===== DATA EXTRACT

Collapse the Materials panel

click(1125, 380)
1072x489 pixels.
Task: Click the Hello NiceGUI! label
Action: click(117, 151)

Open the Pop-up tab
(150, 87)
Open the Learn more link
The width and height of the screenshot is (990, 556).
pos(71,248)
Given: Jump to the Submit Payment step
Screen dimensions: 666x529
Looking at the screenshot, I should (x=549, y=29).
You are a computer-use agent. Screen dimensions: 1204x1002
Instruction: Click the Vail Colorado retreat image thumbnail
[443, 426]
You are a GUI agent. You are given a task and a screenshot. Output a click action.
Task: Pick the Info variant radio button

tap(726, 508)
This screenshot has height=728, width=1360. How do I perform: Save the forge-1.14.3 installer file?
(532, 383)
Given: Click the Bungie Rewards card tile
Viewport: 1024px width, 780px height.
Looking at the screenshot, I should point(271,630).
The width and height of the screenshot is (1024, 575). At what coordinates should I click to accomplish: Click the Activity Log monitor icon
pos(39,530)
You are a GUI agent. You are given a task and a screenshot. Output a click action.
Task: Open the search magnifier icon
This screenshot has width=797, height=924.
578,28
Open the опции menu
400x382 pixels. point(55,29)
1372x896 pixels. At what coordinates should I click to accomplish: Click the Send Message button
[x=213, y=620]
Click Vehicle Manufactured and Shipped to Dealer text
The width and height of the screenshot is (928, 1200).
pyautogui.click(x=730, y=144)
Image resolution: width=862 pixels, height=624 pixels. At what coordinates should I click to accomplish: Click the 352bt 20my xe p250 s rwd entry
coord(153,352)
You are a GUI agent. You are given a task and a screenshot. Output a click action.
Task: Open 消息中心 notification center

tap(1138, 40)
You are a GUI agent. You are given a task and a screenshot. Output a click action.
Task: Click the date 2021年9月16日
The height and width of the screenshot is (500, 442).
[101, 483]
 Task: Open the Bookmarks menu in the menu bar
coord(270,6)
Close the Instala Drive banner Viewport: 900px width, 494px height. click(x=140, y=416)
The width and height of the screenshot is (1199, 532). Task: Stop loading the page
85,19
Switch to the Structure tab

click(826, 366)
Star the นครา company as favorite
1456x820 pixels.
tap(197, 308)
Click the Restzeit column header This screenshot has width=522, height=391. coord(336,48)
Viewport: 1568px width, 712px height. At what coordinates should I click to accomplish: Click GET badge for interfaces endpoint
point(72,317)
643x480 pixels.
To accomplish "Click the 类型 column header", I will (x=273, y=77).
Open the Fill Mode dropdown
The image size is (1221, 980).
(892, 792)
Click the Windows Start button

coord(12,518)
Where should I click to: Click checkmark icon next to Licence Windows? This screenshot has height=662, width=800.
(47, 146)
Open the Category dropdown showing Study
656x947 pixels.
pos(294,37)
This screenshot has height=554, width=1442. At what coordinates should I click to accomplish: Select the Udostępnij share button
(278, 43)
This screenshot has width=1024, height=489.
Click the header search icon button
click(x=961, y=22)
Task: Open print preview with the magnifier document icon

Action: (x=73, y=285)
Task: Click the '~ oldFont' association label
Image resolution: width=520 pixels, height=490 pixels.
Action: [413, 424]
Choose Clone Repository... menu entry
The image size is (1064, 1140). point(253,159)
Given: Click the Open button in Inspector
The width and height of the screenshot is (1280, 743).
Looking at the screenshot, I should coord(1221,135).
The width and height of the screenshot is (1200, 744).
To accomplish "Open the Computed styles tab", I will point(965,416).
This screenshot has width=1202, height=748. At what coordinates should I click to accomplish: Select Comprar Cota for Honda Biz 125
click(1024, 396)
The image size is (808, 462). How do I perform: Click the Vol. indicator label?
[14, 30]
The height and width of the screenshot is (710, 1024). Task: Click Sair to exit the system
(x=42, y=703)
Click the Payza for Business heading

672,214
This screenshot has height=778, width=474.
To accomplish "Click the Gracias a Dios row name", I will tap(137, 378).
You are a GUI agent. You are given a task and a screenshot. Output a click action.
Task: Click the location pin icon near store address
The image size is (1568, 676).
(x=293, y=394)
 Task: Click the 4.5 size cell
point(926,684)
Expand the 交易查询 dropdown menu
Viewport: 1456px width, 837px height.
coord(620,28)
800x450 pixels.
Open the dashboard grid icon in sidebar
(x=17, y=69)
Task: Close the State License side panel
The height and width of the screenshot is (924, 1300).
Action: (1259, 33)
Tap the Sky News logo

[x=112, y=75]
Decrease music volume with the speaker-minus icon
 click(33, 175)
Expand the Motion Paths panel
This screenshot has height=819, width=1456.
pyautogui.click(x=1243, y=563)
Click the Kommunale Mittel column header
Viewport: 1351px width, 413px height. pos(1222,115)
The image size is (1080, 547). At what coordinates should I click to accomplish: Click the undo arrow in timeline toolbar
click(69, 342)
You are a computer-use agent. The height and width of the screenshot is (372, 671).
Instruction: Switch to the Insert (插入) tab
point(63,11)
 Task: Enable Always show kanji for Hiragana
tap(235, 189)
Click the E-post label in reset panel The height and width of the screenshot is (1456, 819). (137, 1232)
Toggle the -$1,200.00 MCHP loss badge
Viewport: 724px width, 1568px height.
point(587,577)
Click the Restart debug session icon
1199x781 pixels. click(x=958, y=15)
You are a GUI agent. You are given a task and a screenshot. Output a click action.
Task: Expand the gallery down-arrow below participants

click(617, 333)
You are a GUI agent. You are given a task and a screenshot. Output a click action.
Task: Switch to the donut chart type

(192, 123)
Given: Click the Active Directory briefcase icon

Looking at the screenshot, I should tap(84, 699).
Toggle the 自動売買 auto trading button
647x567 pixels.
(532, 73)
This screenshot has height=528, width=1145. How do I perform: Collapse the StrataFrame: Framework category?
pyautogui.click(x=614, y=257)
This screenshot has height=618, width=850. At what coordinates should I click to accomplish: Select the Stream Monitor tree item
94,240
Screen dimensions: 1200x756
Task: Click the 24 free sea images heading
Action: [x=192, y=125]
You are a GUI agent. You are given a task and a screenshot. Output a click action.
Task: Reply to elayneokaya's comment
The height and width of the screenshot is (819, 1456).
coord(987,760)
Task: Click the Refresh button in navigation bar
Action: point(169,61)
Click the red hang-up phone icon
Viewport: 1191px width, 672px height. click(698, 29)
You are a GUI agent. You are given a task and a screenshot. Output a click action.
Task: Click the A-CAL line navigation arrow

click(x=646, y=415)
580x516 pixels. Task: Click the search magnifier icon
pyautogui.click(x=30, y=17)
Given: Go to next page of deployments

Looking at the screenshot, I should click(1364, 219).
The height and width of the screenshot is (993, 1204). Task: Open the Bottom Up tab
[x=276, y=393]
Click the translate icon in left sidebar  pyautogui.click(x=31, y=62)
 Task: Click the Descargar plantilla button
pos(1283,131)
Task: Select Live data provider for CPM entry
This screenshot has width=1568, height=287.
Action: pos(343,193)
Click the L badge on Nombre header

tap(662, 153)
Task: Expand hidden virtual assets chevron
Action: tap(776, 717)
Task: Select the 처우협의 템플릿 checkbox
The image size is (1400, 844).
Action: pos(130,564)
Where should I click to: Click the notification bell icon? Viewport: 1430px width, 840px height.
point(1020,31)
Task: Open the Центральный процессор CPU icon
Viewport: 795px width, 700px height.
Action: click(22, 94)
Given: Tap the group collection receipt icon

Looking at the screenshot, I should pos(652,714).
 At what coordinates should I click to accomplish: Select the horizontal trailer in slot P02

==========

» WHAT YOU ARE ASKED TO DO
Reproduce every one of the lines above verbatim, from first to last.

» TASK RESPONSE
Collapse the Materials panel

click(1125, 380)
1072x489 pixels.
Task: Click the Hello NiceGUI! label
Action: click(117, 151)

Open the Pop-up tab
(150, 87)
Open the Learn more link
The width and height of the screenshot is (990, 556).
pos(71,248)
Given: Jump to the Submit Payment step
Screen dimensions: 666x529
Looking at the screenshot, I should (x=549, y=29).
You are a computer-use agent. Screen dimensions: 1204x1002
Instruction: Click the Vail Colorado retreat image thumbnail
[443, 426]
You are a GUI agent. You are given a task and a screenshot. Output a click action.
Task: Pick the Info variant radio button

tap(726, 508)
This screenshot has height=728, width=1360. How do I perform: Save the forge-1.14.3 installer file?
(532, 383)
Given: Click the Bungie Rewards card tile
Viewport: 1024px width, 780px height.
Looking at the screenshot, I should point(271,630).
The width and height of the screenshot is (1024, 575). At what coordinates should I click to accomplish: Click the Activity Log monitor icon
pos(39,530)
You are a GUI agent. You are given a task and a screenshot. Output a click action.
Task: Open the search magnifier icon
This screenshot has width=797, height=924.
578,28
Open the опции menu
400x382 pixels. point(55,29)
1372x896 pixels. At what coordinates should I click to accomplish: Click the Send Message button
[x=213, y=620]
Click Vehicle Manufactured and Shipped to Dealer text
The width and height of the screenshot is (928, 1200).
pyautogui.click(x=730, y=144)
Image resolution: width=862 pixels, height=624 pixels. At what coordinates should I click to accomplish: Click the 352bt 20my xe p250 s rwd entry
coord(153,352)
You are a GUI agent. You are given a task and a screenshot. Output a click action.
Task: Open 消息中心 notification center

tap(1138, 40)
You are a GUI agent. You are given a task and a screenshot. Output a click action.
Task: Click the date 2021年9月16日
The height and width of the screenshot is (500, 442).
[101, 483]
 Task: Open the Bookmarks menu in the menu bar
coord(270,6)
Close the Instala Drive banner Viewport: 900px width, 494px height. click(x=140, y=416)
The width and height of the screenshot is (1199, 532). Task: Stop loading the page
85,19
Switch to the Structure tab

click(826, 366)
Star the นครา company as favorite
1456x820 pixels.
tap(197, 308)
Click the Restzeit column header This screenshot has width=522, height=391. coord(336,48)
Viewport: 1568px width, 712px height. At what coordinates should I click to accomplish: Click GET badge for interfaces endpoint
point(72,317)
643x480 pixels.
To accomplish "Click the 类型 column header", I will (x=273, y=77).
Open the Fill Mode dropdown
The image size is (1221, 980).
(892, 792)
Click the Windows Start button

coord(12,518)
Where should I click to: Click checkmark icon next to Licence Windows? This screenshot has height=662, width=800.
(47, 146)
Open the Category dropdown showing Study
656x947 pixels.
pos(294,37)
This screenshot has height=554, width=1442. At what coordinates should I click to accomplish: Select the Udostępnij share button
(278, 43)
This screenshot has width=1024, height=489.
Click the header search icon button
click(x=961, y=22)
Task: Open print preview with the magnifier document icon

Action: (x=73, y=285)
Task: Click the '~ oldFont' association label
Image resolution: width=520 pixels, height=490 pixels.
Action: [413, 424]
Choose Clone Repository... menu entry
The image size is (1064, 1140). point(253,159)
Given: Click the Open button in Inspector
The width and height of the screenshot is (1280, 743).
Looking at the screenshot, I should coord(1221,135).
The width and height of the screenshot is (1200, 744).
To accomplish "Open the Computed styles tab", I will point(965,416).
This screenshot has width=1202, height=748. At what coordinates should I click to accomplish: Select Comprar Cota for Honda Biz 125
click(1024, 396)
The image size is (808, 462). How do I perform: Click the Vol. indicator label?
[14, 30]
The height and width of the screenshot is (710, 1024). Task: Click Sair to exit the system
(x=42, y=703)
Click the Payza for Business heading

672,214
This screenshot has height=778, width=474.
To accomplish "Click the Gracias a Dios row name", I will tap(137, 378).
You are a GUI agent. You are given a task and a screenshot. Output a click action.
Task: Click the location pin icon near store address
The image size is (1568, 676).
(x=293, y=394)
 Task: Click the 4.5 size cell
point(926,684)
Expand the 交易查询 dropdown menu
Viewport: 1456px width, 837px height.
coord(620,28)
800x450 pixels.
Open the dashboard grid icon in sidebar
(x=17, y=69)
Task: Close the State License side panel
The height and width of the screenshot is (924, 1300).
Action: (1259, 33)
Tap the Sky News logo

[x=112, y=75]
Decrease music volume with the speaker-minus icon
 click(33, 175)
Expand the Motion Paths panel
This screenshot has height=819, width=1456.
pyautogui.click(x=1243, y=563)
Click the Kommunale Mittel column header
Viewport: 1351px width, 413px height. pos(1222,115)
The image size is (1080, 547). At what coordinates should I click to accomplish: Click the undo arrow in timeline toolbar
click(69, 342)
You are a computer-use agent. The height and width of the screenshot is (372, 671).
Instruction: Switch to the Insert (插入) tab
point(63,11)
 Task: Enable Always show kanji for Hiragana
tap(235, 189)
Click the E-post label in reset panel The height and width of the screenshot is (1456, 819). (137, 1232)
Toggle the -$1,200.00 MCHP loss badge
Viewport: 724px width, 1568px height.
point(587,577)
Click the Restart debug session icon
1199x781 pixels. click(x=958, y=15)
You are a GUI agent. You are given a task and a screenshot. Output a click action.
Task: Expand the gallery down-arrow below participants

click(617, 333)
You are a GUI agent. You are given a task and a screenshot. Output a click action.
Task: Switch to the donut chart type

(192, 123)
Given: Click the Active Directory briefcase icon

Looking at the screenshot, I should tap(84, 699).
Toggle the 自動売買 auto trading button
647x567 pixels.
(532, 73)
This screenshot has height=528, width=1145. How do I perform: Collapse the StrataFrame: Framework category?
pyautogui.click(x=614, y=257)
This screenshot has height=618, width=850. At what coordinates should I click to accomplish: Select the Stream Monitor tree item
94,240
Screen dimensions: 1200x756
Task: Click the 24 free sea images heading
Action: [x=192, y=125]
You are a GUI agent. You are given a task and a screenshot. Output a click action.
Task: Reply to elayneokaya's comment
The height and width of the screenshot is (819, 1456).
coord(987,760)
Task: Click the Refresh button in navigation bar
Action: point(169,61)
Click the red hang-up phone icon
Viewport: 1191px width, 672px height. click(698, 29)
You are a GUI agent. You are given a task and a screenshot. Output a click action.
Task: Click the A-CAL line navigation arrow

click(x=646, y=415)
580x516 pixels. Task: Click the search magnifier icon
pyautogui.click(x=30, y=17)
Given: Go to next page of deployments

Looking at the screenshot, I should click(1364, 219).
The height and width of the screenshot is (993, 1204). Task: Open the Bottom Up tab
[x=276, y=393]
Click the translate icon in left sidebar  pyautogui.click(x=31, y=62)
 Task: Click the Descargar plantilla button
pos(1283,131)
Task: Select Live data provider for CPM entry
This screenshot has width=1568, height=287.
Action: pos(343,193)
Click the L badge on Nombre header

tap(662, 153)
Task: Expand hidden virtual assets chevron
Action: tap(776, 717)
Task: Select the 처우협의 템플릿 checkbox
The image size is (1400, 844).
Action: pos(130,564)
Where should I click to: Click the notification bell icon? Viewport: 1430px width, 840px height.
point(1020,31)
Task: Open the Центральный процессор CPU icon
Viewport: 795px width, 700px height.
Action: click(22, 94)
Given: Tap the group collection receipt icon

Looking at the screenshot, I should pos(652,714).
 At what coordinates should I click to accomplish: Select the horizontal trailer in slot P02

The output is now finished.